Sus producciones documentales tuvieron un correlato escrito, con medio centenar de libros publicados, entre los cuales destacan la versión literaria de Mundo submarino (1979), en diez tomos (mas otro adicional dedicado al Calypso), y, la Enciclopedia del mar (1994), en 18 volúmenes, que componen una completa visión de las exploraciones, las aventuras y las batallas de Cousteau en un formato adaptado para la consulta, con textos concisos y episódicos, que estilísticamente comulga con el tono y la palabra de los espacios televisivos.

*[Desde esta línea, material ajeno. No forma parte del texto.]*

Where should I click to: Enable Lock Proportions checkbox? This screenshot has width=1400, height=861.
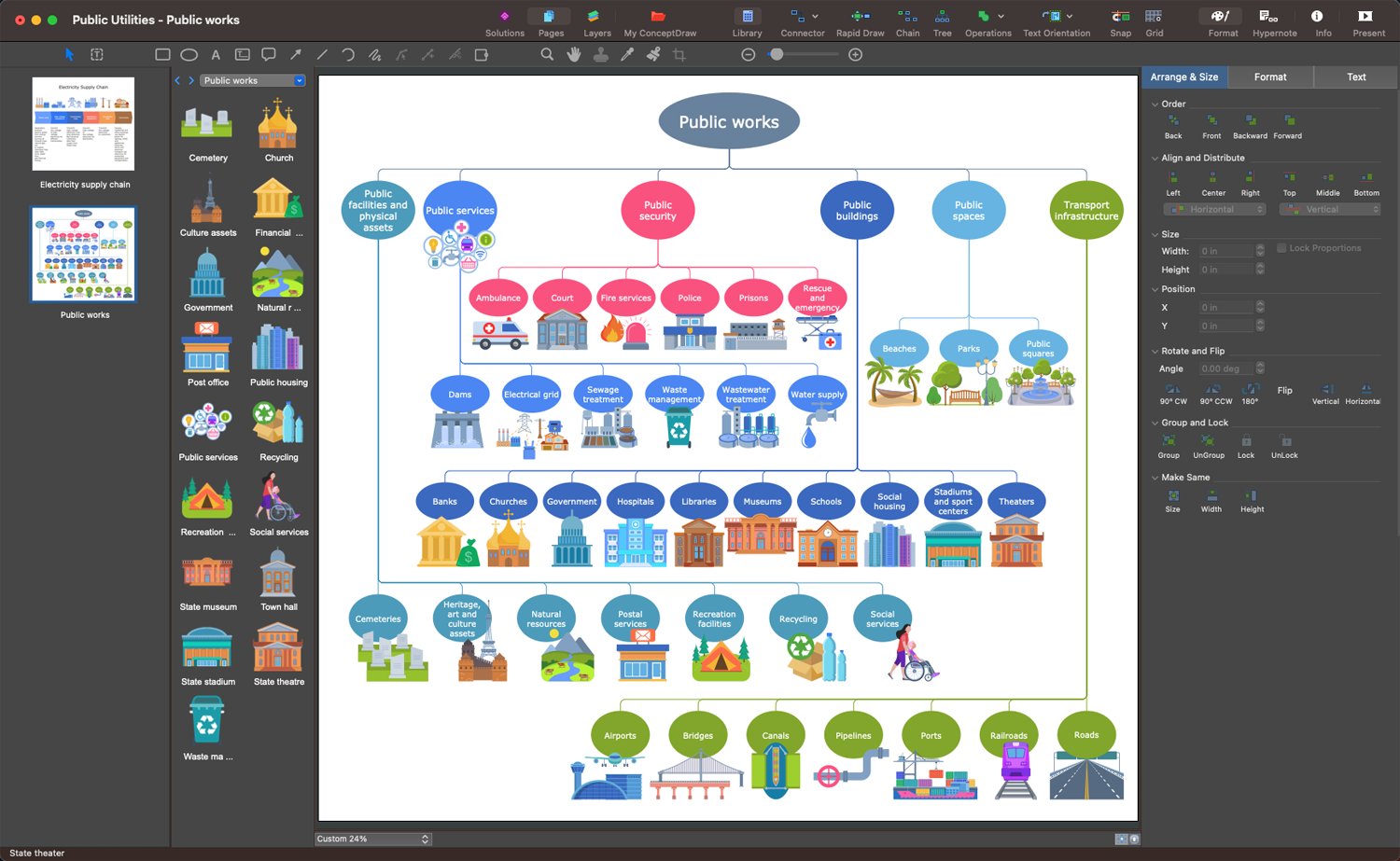pos(1281,248)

Cousteau se convirtió en bandera del conservacionismo cuando, en 1960, se opuso a un vertido de residuos nucleares en el mar, que logró detener y por el que se cuenta que le dio un tirón de orejas al mismísimo presidente francés, que no era sino Charles de Gaulle, cuando éste quiso quitarle hierro al asunto. Su compromiso con el bienestar del medio marino lo canalizó a partir de 1973 en la Sociedad Cousteau para la Protección de la Vida Oceánica, que fundó junto a sus hijos y epígonos Jean-Michel y Philippe (el segundo fallecido en accidente en 1979 y a cuya memoria está dedicado el Museo de las Anclas de Salinas, en Castrillón). Y puso todo su empeño en lograr que la Antártida se convirtiese en el santuario y el territorio para la paz y la ciencia que es actualmente, por medio del Tratado Antártico de 1959 (en vigor desde 1961) y el Protocolo del Tratado Antártico sobre Protección del Medio Ambiente de 1991 (vigente desde 1998). El legado de Cousteau en lo que concierne a la sensibilización sobre el medio ambiente, y el marino en particular, tiene un discurso formal en la Carta de derechos de las generaciones futuras, que su propia sociedad publicó en 1979 y cuya idea nuclear es que no somos dueños del planeta, sino sus hijos y sus administradores, con el deber de legarlo a las generaciones futuras en iguales o mejores condiciones de habitabilidad y riqueza. Es un concepto importante porque implica que cada generación debe calibrar y vigilar sus impactos presentes y futuros sobre la Tierra, y tratar de reducirlos de modo que no comprometan la vida planetaria, incluida la de sus propios descendientes y herederos. Este documento se acabaría incorporando al espíritu de la Declaración de los Derechos Humanos de las Generaciones Futuras (Declaración de La Laguna, Tenerife), sancionado por la Unesco el 26 de febrero de 1994.

El propio Cousteau dejó escritas unas palabras que sintetizan bien sus anhelos y sus motivaciones: «Casi sin pensarlo, me he lanzado a una vida consagrada a conocer mejor el mar».